Processor design is a pretty deep topic
Entire books are written on this topic, so we are just going to skim the surface and talk about the high points of the SPARC64 X+ processor design, and why it provides such great single and multi-thread performance, in simple terms.
First, let’s define a thread. A software thread is the smallest sequence of instructions that can be managed independently by the operating system scheduler. Threads are the parallel parts of a program, parts which do not directly depend upon other processes or are subsets of a larger process. Typically, each program process contains multiple threads, which can be executed independently from each other. However, some processes cannot be parallelized, which is why single thread performance is important.
The SPARC64 X+ processor is based on a 4-way superscalar architecture and has up to 16 cores per socket and two threads per core. A superscalar architecture means that the processor core can execute multiple instructions within a single clock cycle. In the case of the SPARC64 X+, each processor core can process four individual instructions on four Arithmetic and Logic Units (ALUs) during each cycle. There are also four Floating Point Units per core that can independently execute advanced mathematical functions.
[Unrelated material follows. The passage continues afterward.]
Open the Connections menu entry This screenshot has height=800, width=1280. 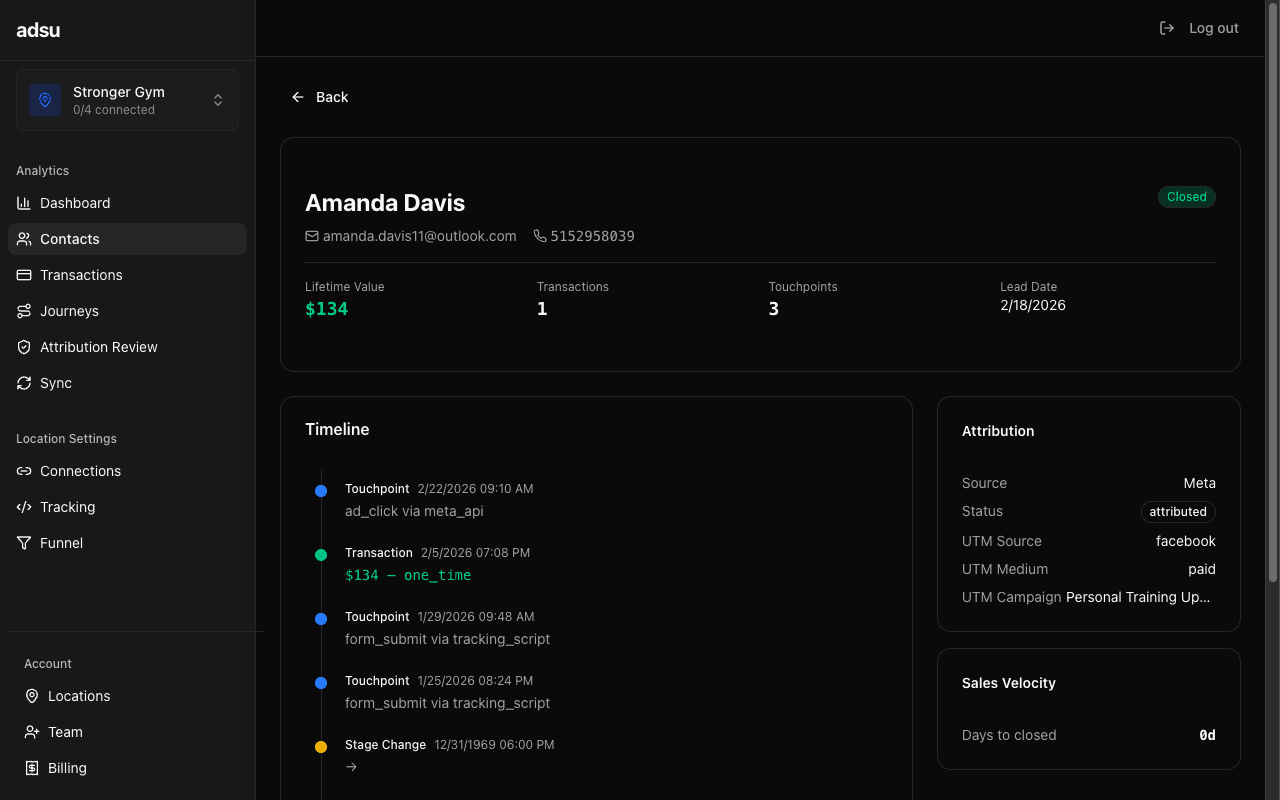click(80, 471)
Both the ALUs and FPUs are discrete pieces of hardware within each core, which means they can execute tasks without time sharing or context switching (which is another way of time sharing within a core.)
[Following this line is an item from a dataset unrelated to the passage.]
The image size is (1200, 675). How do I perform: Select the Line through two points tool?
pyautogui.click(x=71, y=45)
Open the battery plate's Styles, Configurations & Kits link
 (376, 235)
Each SPARC64 X+ processor core also provides Out-Of-Order execution, which simply means that it processes instructions based on when the data needed is available, rather than going sequentially through the instructions in the program. This is a big time saver as available cycles are used to perform useful work, such as retrieving data for the next instruction or executing unrelated tasks.
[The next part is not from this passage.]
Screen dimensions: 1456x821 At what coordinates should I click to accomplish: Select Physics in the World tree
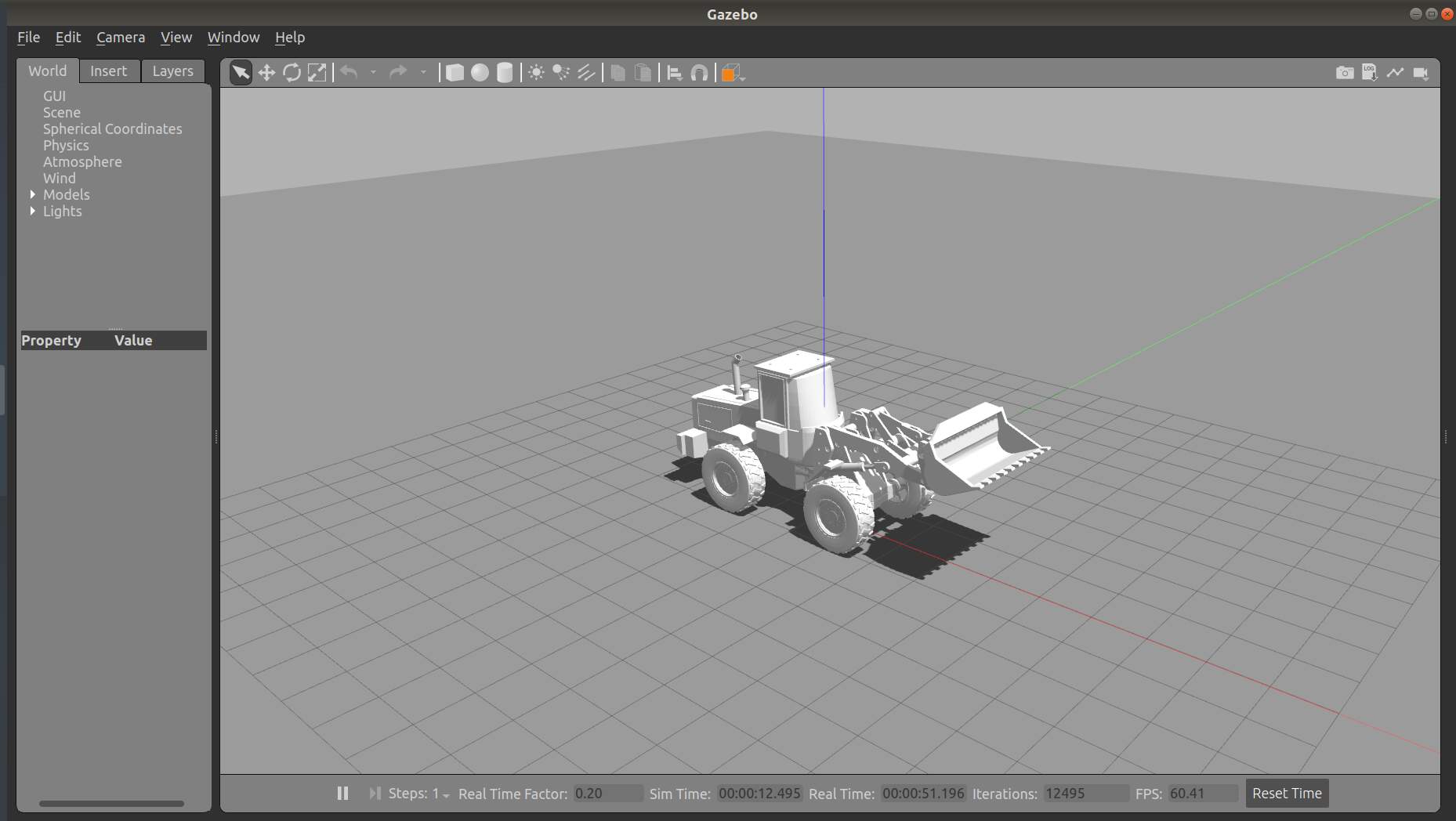[x=66, y=145]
The above attributes are referred to as Simultaneous Multithreading (SMT). This unique Fujitsu SPARC64 architecture is described in further detail in this Fujitsu whitepaper.
With the combined features from SMT, a 16-core SPARC64 X+ processor can execute 32 program threads concurrently per clock cycle. This is an advantage over typical 2-way superscalar processors that only possess two ALUs per core. With 2-way architectures, there may not be enough Out-Of-Order hardware resources to handle instructions for more than one thread at a time per clock cycle. Threads must compete within the core, often impacting single thread performance as the compute resource is not continuously available for each thread.
The Fujitsu SPARC64 SMT design radically reduces code wait time by ensuring that there is enough processor core hardware to truly handle single and multi-threaded workloads efficiently and in a balanced way. This is a fundamental strength of the SPARC64 X+ processor and one of the biggest factors fueling the performance of Fujitsu M10 systems.